> HOW TO COMPLETE THIS TASK:
Repeat verbatim, and only, the lines of the data below, beginning at the line that contains "Upload Prescription (754, 87)" and stopping after the line that contains "Ask Lumina (352, 2393)".

> THE RECORDS:
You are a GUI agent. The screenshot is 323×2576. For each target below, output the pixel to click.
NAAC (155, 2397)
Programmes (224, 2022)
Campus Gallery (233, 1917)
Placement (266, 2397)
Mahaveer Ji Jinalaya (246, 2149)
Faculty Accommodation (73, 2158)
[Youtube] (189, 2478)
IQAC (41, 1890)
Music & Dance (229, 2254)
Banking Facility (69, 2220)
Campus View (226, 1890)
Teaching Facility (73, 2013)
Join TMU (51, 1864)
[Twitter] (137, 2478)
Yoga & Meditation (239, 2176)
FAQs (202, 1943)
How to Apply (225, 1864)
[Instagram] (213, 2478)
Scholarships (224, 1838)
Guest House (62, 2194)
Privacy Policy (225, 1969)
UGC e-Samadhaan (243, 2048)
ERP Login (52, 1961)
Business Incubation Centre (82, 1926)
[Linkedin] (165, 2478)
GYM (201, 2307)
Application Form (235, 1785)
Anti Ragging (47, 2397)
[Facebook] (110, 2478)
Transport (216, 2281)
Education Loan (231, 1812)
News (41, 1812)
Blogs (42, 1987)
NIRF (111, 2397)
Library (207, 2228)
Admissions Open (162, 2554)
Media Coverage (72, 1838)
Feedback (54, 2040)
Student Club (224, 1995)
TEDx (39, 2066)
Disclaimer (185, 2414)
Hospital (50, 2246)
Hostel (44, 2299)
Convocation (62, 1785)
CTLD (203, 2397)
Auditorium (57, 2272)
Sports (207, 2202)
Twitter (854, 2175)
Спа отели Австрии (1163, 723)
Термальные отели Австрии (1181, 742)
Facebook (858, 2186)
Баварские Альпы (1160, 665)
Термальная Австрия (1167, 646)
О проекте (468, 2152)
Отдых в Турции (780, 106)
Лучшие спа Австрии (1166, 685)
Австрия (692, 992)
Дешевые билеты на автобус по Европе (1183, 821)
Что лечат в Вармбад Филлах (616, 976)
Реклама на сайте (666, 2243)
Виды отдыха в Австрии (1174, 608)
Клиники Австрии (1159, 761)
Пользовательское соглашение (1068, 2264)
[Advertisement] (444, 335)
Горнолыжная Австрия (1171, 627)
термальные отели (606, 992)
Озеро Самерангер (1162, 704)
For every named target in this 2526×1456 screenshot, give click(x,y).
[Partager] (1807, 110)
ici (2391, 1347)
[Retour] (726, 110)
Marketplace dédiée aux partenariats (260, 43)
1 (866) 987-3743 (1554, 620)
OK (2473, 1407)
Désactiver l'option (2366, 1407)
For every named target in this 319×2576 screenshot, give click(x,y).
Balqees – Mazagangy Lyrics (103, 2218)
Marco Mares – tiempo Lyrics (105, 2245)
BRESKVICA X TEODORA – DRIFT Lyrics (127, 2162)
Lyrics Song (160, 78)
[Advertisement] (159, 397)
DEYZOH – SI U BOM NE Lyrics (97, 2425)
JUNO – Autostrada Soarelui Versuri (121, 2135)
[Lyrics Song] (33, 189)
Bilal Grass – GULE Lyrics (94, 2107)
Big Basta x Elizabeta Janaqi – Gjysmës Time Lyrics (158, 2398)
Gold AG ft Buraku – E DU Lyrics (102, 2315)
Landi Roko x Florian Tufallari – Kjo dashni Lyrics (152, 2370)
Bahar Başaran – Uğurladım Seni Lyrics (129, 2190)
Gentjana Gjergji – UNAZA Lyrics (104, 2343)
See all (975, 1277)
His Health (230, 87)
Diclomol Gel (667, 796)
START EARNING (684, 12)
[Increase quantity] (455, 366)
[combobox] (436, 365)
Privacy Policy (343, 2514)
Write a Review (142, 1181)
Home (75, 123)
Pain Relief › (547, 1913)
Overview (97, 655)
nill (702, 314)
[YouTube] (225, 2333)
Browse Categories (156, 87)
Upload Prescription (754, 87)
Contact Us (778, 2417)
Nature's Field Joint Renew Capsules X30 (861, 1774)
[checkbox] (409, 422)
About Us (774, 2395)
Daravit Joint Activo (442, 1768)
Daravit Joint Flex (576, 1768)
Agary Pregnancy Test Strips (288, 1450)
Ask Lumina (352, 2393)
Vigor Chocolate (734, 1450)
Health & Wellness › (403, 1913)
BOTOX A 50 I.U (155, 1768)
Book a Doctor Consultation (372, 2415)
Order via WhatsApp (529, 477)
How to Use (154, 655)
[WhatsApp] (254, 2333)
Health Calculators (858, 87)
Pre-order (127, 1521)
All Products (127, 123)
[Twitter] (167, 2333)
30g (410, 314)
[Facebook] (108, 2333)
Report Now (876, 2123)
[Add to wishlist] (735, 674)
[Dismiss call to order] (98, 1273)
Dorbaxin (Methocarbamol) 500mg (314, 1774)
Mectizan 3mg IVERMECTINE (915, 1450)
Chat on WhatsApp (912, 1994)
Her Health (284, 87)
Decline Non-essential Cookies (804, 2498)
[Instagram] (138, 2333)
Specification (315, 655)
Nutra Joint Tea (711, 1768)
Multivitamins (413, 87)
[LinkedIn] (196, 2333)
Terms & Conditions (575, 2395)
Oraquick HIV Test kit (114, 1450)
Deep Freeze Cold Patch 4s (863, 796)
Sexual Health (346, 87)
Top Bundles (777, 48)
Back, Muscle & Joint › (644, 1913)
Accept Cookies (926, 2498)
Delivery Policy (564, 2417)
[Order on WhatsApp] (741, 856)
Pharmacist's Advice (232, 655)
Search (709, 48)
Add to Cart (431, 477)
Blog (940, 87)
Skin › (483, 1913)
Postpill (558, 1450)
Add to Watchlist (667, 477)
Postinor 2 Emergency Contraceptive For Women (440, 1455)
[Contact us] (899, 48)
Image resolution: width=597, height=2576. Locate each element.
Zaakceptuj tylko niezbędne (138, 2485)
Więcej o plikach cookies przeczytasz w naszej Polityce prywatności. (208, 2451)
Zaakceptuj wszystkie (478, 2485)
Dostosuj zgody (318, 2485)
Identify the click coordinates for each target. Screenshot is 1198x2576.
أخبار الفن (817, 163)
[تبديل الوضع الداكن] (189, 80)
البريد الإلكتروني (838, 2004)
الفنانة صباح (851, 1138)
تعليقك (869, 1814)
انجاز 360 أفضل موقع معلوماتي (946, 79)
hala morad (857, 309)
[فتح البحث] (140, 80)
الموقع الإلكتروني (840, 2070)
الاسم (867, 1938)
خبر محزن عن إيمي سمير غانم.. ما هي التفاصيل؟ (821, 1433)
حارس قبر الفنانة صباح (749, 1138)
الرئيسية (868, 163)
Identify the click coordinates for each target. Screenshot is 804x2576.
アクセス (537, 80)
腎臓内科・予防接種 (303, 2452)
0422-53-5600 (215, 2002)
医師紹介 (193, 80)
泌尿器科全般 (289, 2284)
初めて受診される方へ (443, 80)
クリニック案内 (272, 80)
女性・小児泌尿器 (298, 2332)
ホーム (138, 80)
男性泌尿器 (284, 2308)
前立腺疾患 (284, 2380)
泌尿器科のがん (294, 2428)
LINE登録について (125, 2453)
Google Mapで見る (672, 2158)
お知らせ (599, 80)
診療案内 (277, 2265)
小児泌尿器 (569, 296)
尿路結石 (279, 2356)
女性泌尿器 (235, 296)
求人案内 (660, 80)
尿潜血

> RESULT FOR THIS TASK:
Upload Prescription (754, 87)
Contact Us (778, 2417)
Nature's Field Joint Renew Capsules X30 (861, 1774)
[checkbox] (409, 422)
About Us (774, 2395)
Daravit Joint Activo (442, 1768)
Daravit Joint Flex (576, 1768)
Agary Pregnancy Test Strips (288, 1450)
Ask Lumina (352, 2393)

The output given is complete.